First, you advised Council to proceed with the mail ballot as they have been planning to for a couple of months now. My understanding is that your opinion relies almost entirely on the stipulation in the JTPA Settlement that the fee issue must go to a vote at the earliest opportunity. Did this stipulation preclude ironing out problems beforehand or endorse voting before all the details could be thoroughly researched? I know the JTPA Settlement prescribes a deadline of the first available voting date, but is that not a factor that could tolerate discretion? If the ballot measure is not ready to be voted on for whatever reason, would it not be judicious to pause and suffer the possible consequences rather than to plunge headlong into additional problems while blindly excusing any duty to exercise better judgment by claiming that you are bent on obeying the letter of the law?

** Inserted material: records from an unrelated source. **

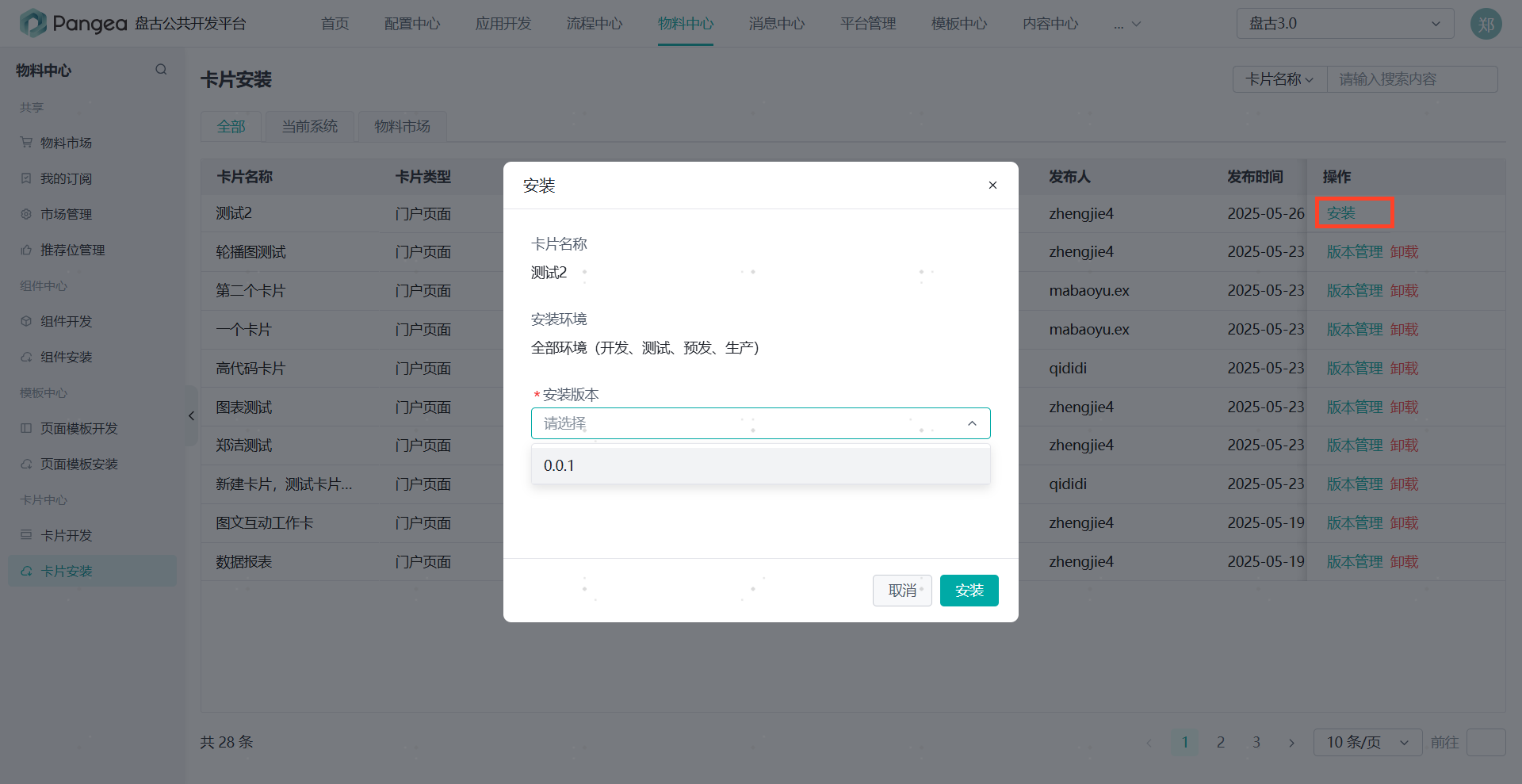Open the 安装版本 dropdown
The width and height of the screenshot is (1522, 784).
pos(760,423)
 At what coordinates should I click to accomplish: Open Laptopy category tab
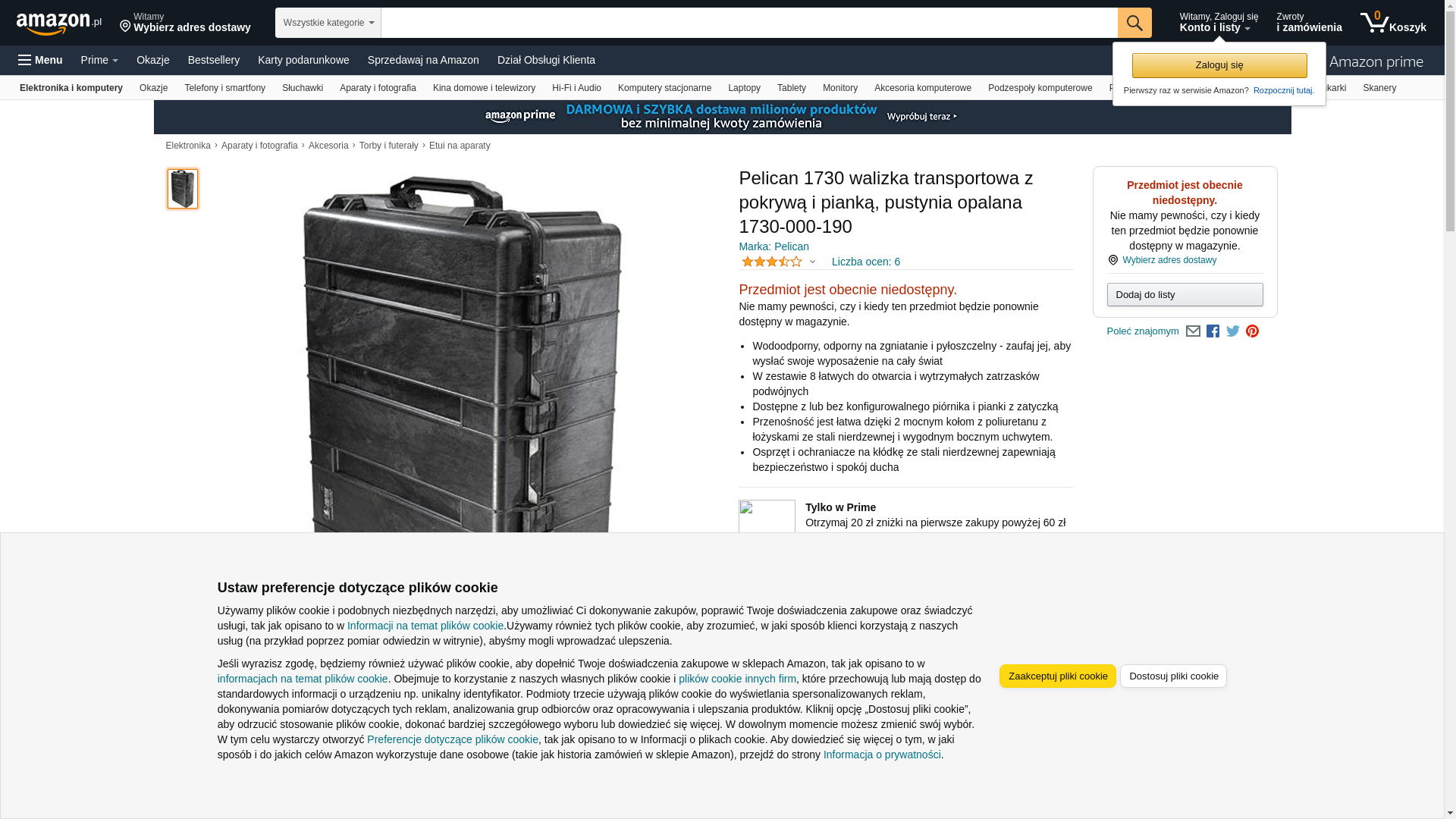tap(744, 88)
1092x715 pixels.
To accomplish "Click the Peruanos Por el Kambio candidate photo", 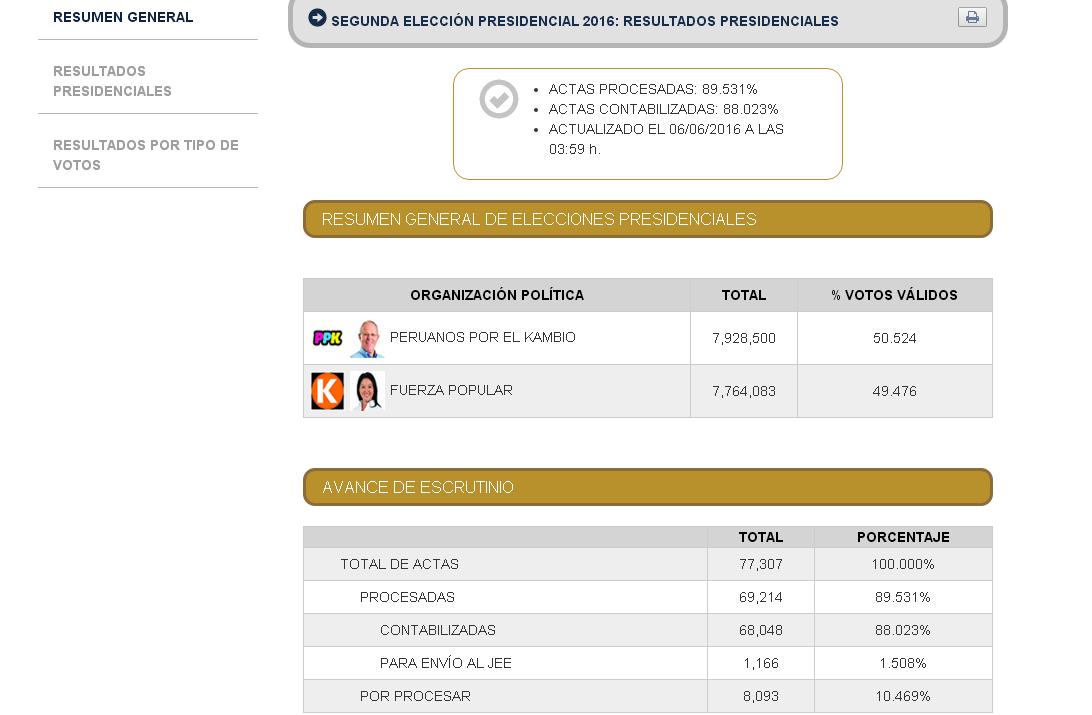I will [367, 339].
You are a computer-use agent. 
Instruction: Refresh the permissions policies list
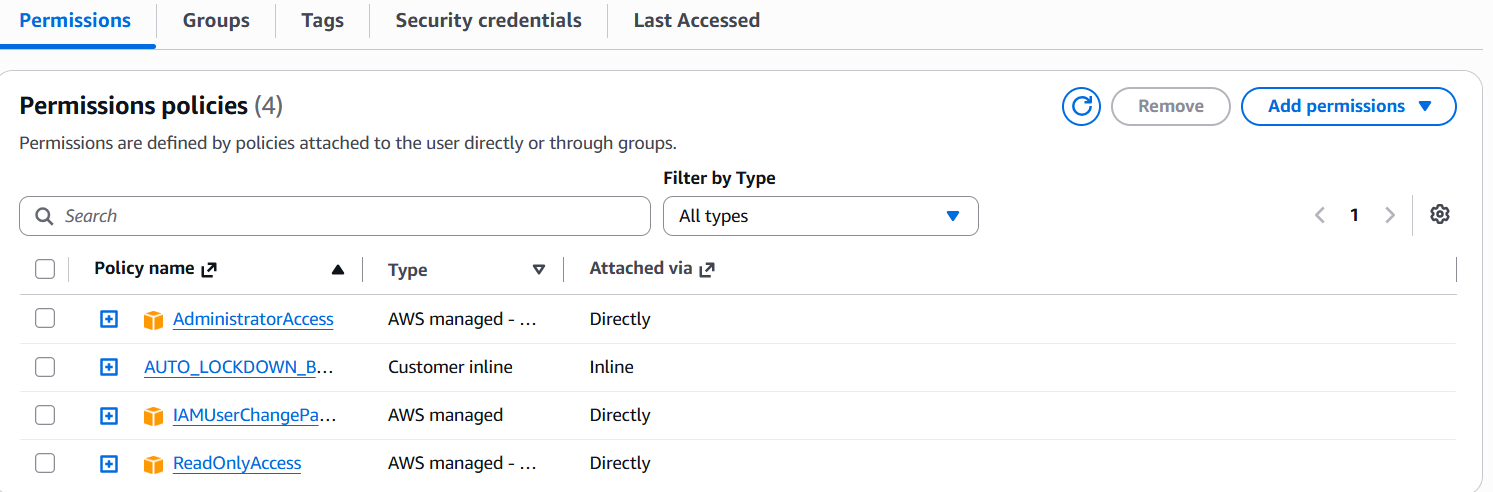coord(1081,106)
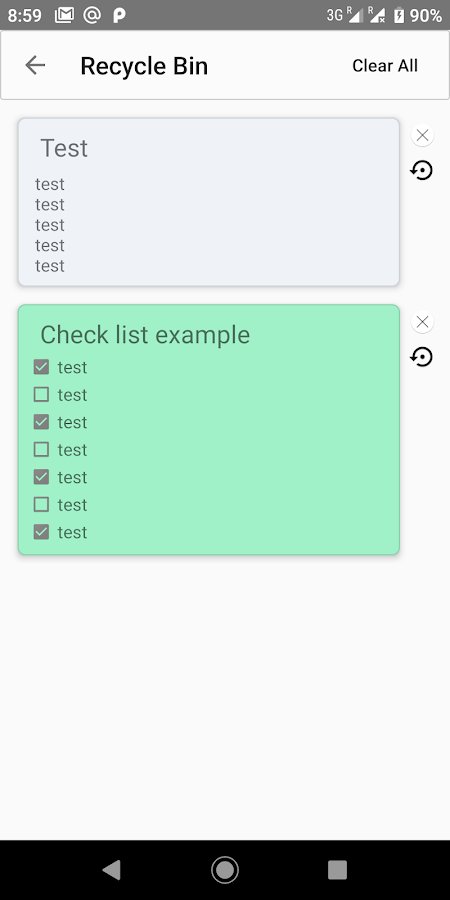450x900 pixels.
Task: Tap the battery icon in status bar
Action: (399, 15)
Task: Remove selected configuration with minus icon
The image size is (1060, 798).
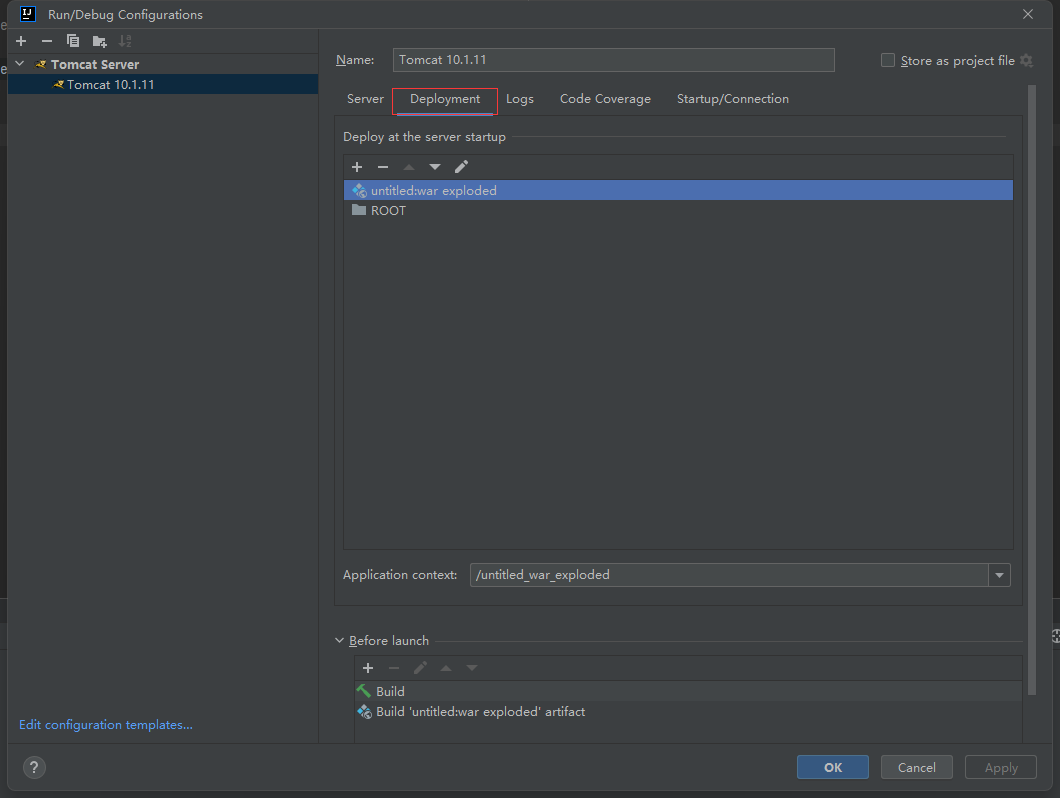Action: coord(46,41)
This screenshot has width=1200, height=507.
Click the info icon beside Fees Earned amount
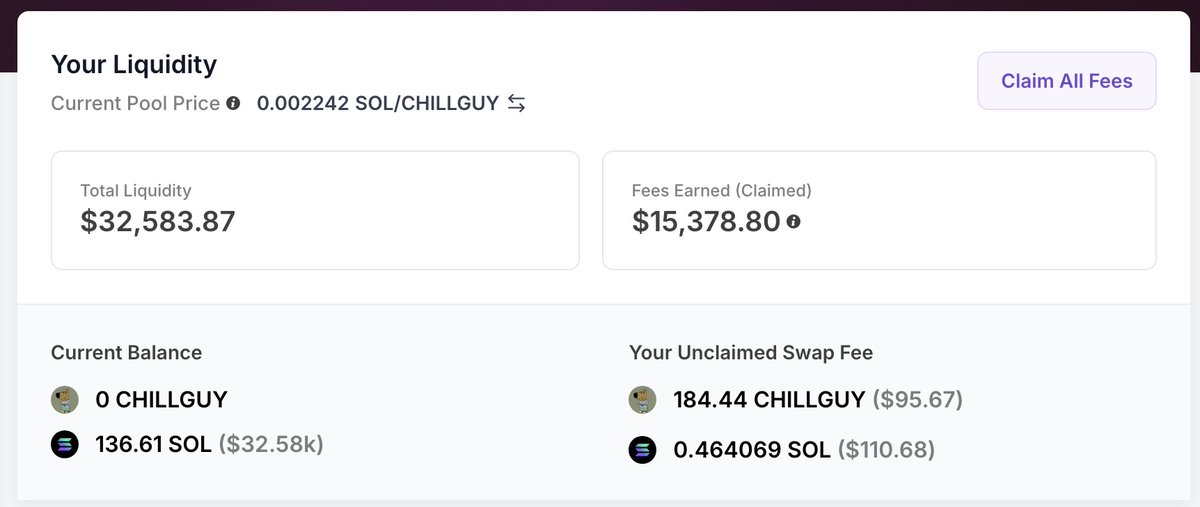[x=793, y=222]
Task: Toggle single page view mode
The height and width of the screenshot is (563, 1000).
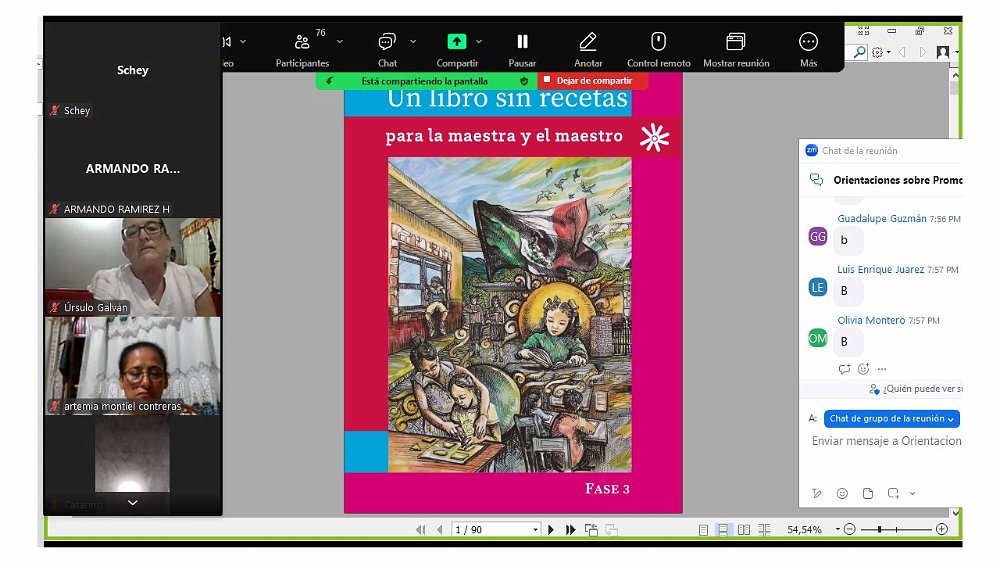Action: click(x=704, y=529)
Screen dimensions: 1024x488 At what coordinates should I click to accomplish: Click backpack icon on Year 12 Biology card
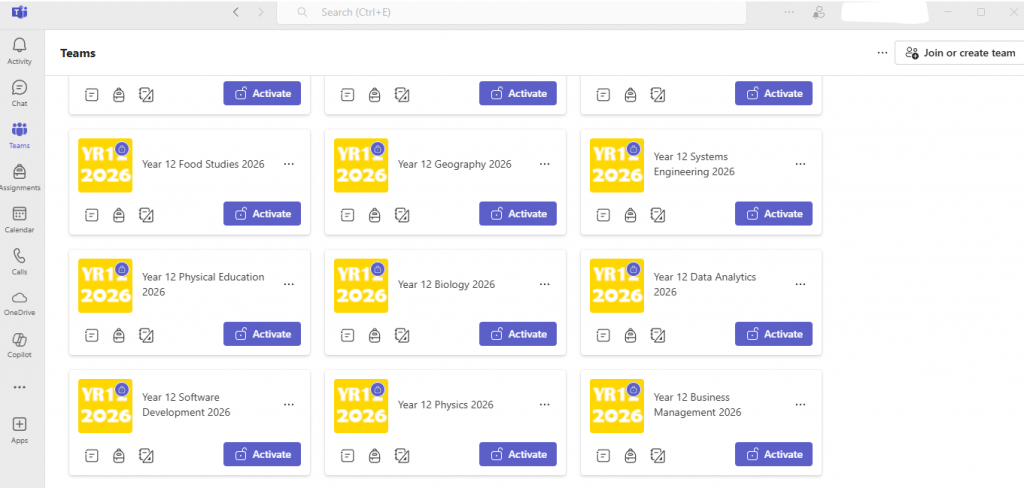tap(374, 334)
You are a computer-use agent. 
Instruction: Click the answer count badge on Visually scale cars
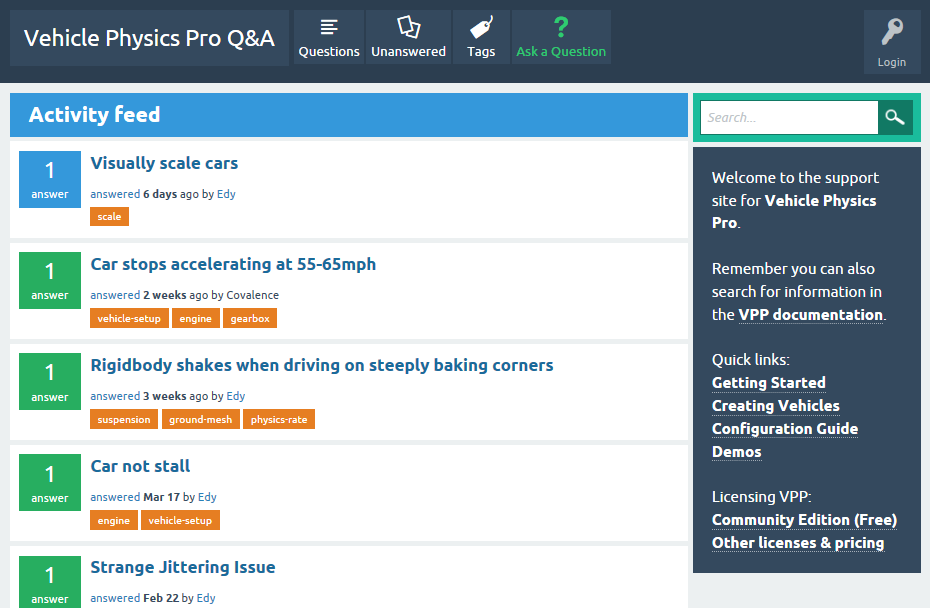[49, 179]
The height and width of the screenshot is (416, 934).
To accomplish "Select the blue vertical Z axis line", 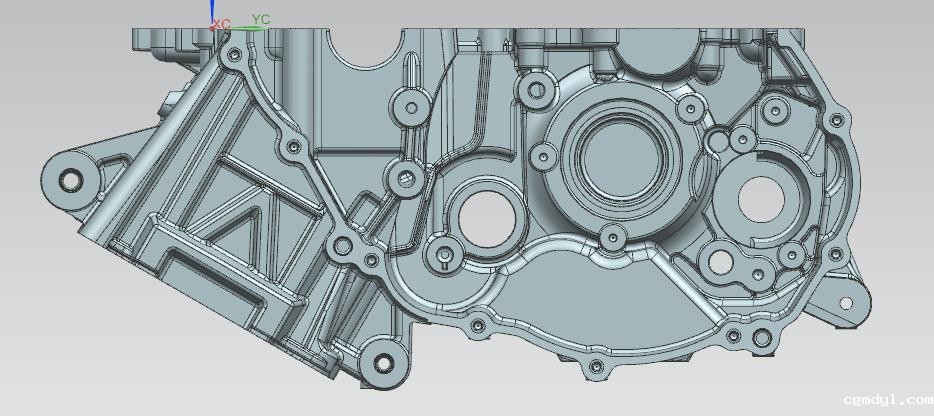I will [x=213, y=12].
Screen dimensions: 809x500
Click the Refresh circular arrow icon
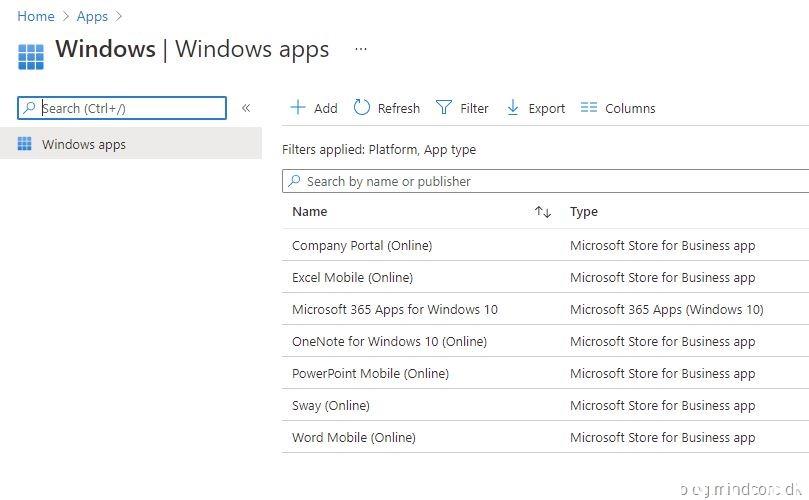362,108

Or, more appropriately, wouldn't it be prudent to consider the ballot logistics unresolved, acknowledge a valid challenge to the appropriateness of a mail ballot and prescribe a delay in the ballot to allow these questions to be remedied? I find it difficult to understand how you can proceed with a mail ballot if this fee is really a tax masquerading as a fee. Just because it was deemed a fee in the JTPA Settlement? Certainly if you saw some benefit to delaying the proceedings you would find a way; that fact is no secret to any interested observer.
Let me now turn to another aspect that troubles me. If the purpose of the proposed ballot is to determine the will of the people, how can the Councilmembers endorse and you fail to warn them, that including City property in the group that will receive ballots is tantamount to putting thousands of votes in the hands of a very small, biased entity -- namely City Council or Staff. How can it be remotely fair for 5 people to control the votes correlating with all of the City owned property? That certainly challenges the one person/one vote concept, doesn't it? And what about the prospect of large developers who likewise control numerous parcels -- are they not also in a position to distort the true agenda of the people by virtue of their control of more than one vote?
Additionally, in all the foregoing discussion, the ballot was to be directed to all property owners with water meters, rather than all parcel owners. This is a major difference and one which was sprung upon us in chambers while the Councilmembers were anxiously awaiting their opportunity to place their votes. If you were attempting to play fairly and avoid creating an adversarial relationship between residents and their elected officials, you failed miserably by allowing such a major change to go undisclosed until a vote by Councilmembers was imminent.
I admit resolving this equitably requires creativity. Perhaps you are not currently tasked to think outside the rigid confines of the letter of the law; and that is regrettable because you have missed an opportunity to aid our City Council and our City's residents and, instead, have directed us all down a path that promises only greater conflict and waste.
I challenge you to adopt a new attitude toward your role as City Attorney and I challenge you to begin right away. There is a greater good called Justice, that should be served by the application of law. When the application of law fails to serve Justice, then it is the duty of every individual to correct the offending law, including you, Sir. Surely you witnessed an opportunity to do just that last night.
It occurs to me that you may not feel obligated to respond, inasmuch as you answer to the City Council and do not see yourself beholding to the residents of the City of Encinitas. But perhaps it does not completely elude you that the Councilmembers serve at the pleasure of the voters of Encinitas, so expanding your viewpoint to do what is best for the community should not escape your gaze. It is with great empathy that I acknowledge the weight of the responsibility that rests on your shoulders, while I remain somewhat disappointed in what appears to be your adversarial attitude toward the members of the community who may disagree with your interpretation of the law on occasion. I trust you will find a way to overcome your anticipated reticence to consider my request for a reply.
I look forward to receiving your correspondence,
I would like to add that if Mr. Sabine does not change his attitude then perhapes he could change his latitude.